Since Mary and I don't mess around when it comes to food and eating proper...we found some local goat cheese from a farm in Vang Vieng and fresh baguettes and made ourselves a little picnic out all the falls. A special shout-out goes to you Penny...you worked on a goat farm in Vang Vieng right?? And Paul...Mary said eating the cheese and bread with fruit made her think of you.

Gotta run now...heading to Utopia with my Mann

Monday, June 14, 2010

Mt. Fancypants, I presume?




Mary: Two Irishmen, two Koreans, two Americans (the only females), one Chilean, all in their twenties; four Vietnamese men in their seventies, three in their twenties (guides, the young ones, explorers, the old) - all shared a cabin below the summit of Mt. Fansipan. The cabin in question was actually a tin shack, around which the wind blew tremendously, clattering the metal doors and howling to get in, whistling when it could through cracks in the walls. Shocked by the first experience of cold in months, Dana and I spooned for warmth, listening to rustling that was revealed, by the light of our 5:30 am wake-up, to be the sound of a mouse eating Dana's supply of trail snacks. Sweet D was a champ about it, marvelling "it wanted the wasabi peas" in an astonished vioce, tinged almost with awe. This was after about, oh 10 minutes of sleep total for the evening.

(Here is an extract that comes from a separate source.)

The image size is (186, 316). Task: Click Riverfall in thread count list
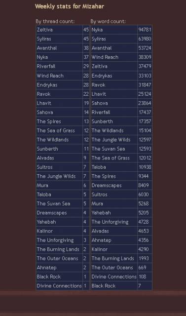(46, 66)
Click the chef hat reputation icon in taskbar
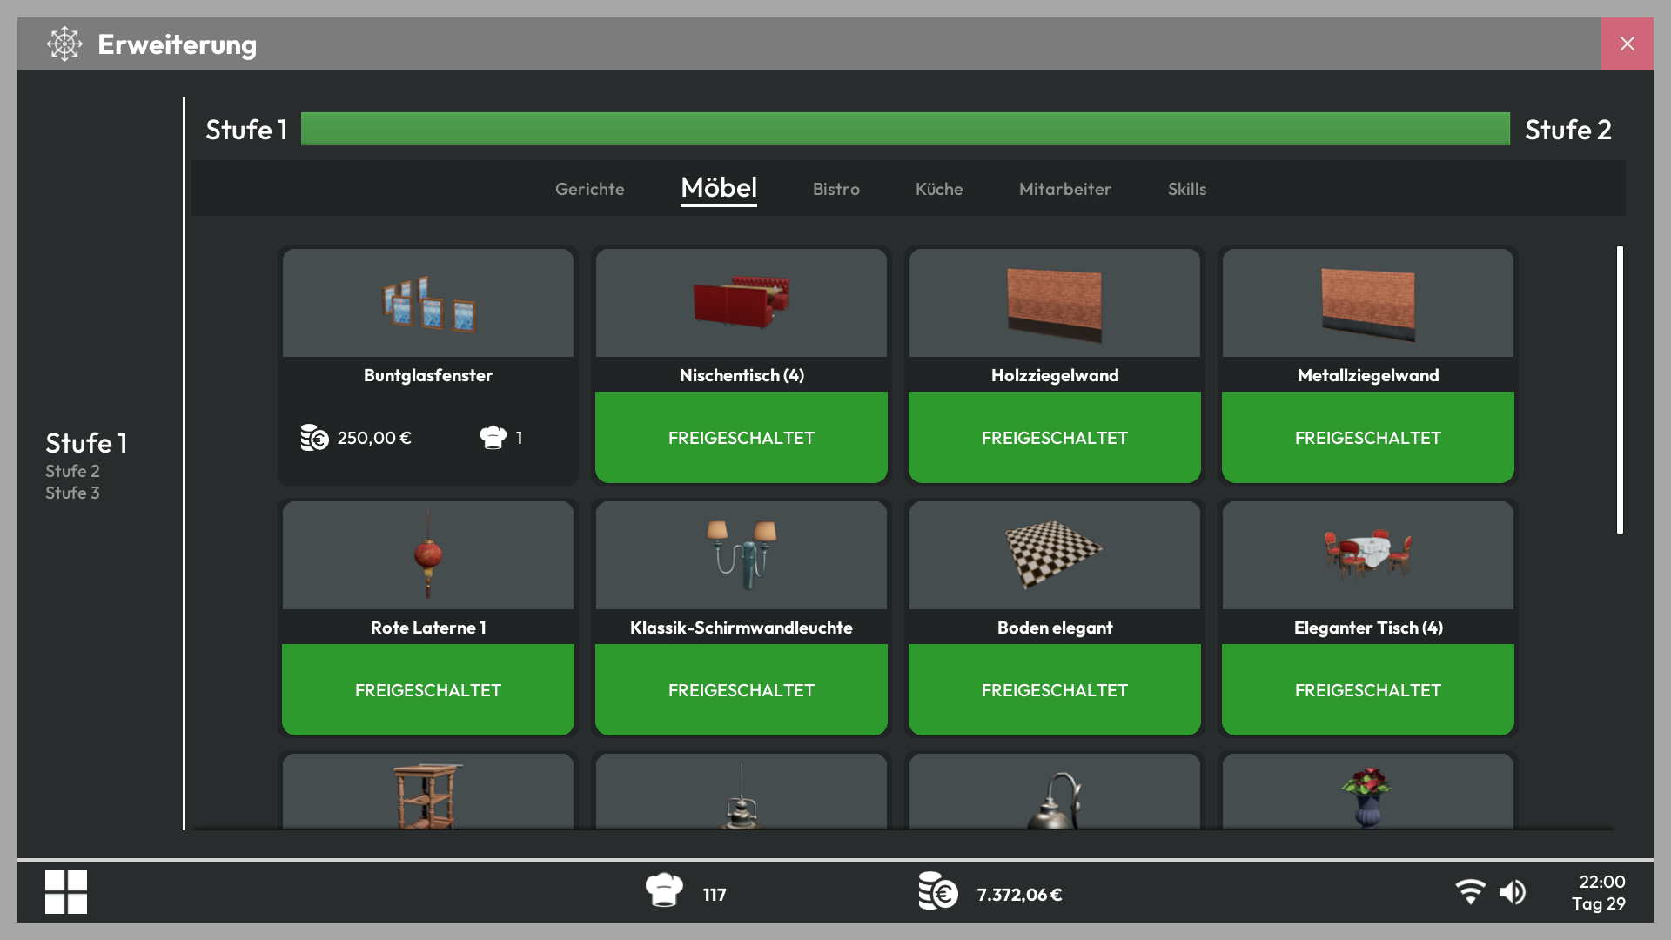The height and width of the screenshot is (940, 1671). coord(664,890)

The next morning, after tea and noodles around a fire (on which our H'Mong porter, an amazing man named Lee, cooked us a six-course meal the night before with two pots and a fry pan), we summited Fansipan, the highest point in Indochina (Vietnam, Laos & Cambodia). The wind threatened to blow us right off the top, but if mountains had asses, we would have kicked Fansipan's. On the way back down, following our guide, Dong, we would see Lee materialize from the woods with, say, a bag of bamboo shoots. He'd disappear again, off into a thicket of bamboo, and reappear 500 feet up the trail, waiting for us as though he'd been there all along. He reminded me of nothing so much as an Oompa Loompa, but with cooler clothes.


We had only a few hours in Sapa before hopping on a sleeping train to Hanoi, then a plane to Laos, where we arrived last night and are now just getting used to - Laos, so far, is slower, cleaner, more rural, and calmer in general. The people have been wonderfully nice, and we've already learned saibaidee (hello) and kop chai (thank you).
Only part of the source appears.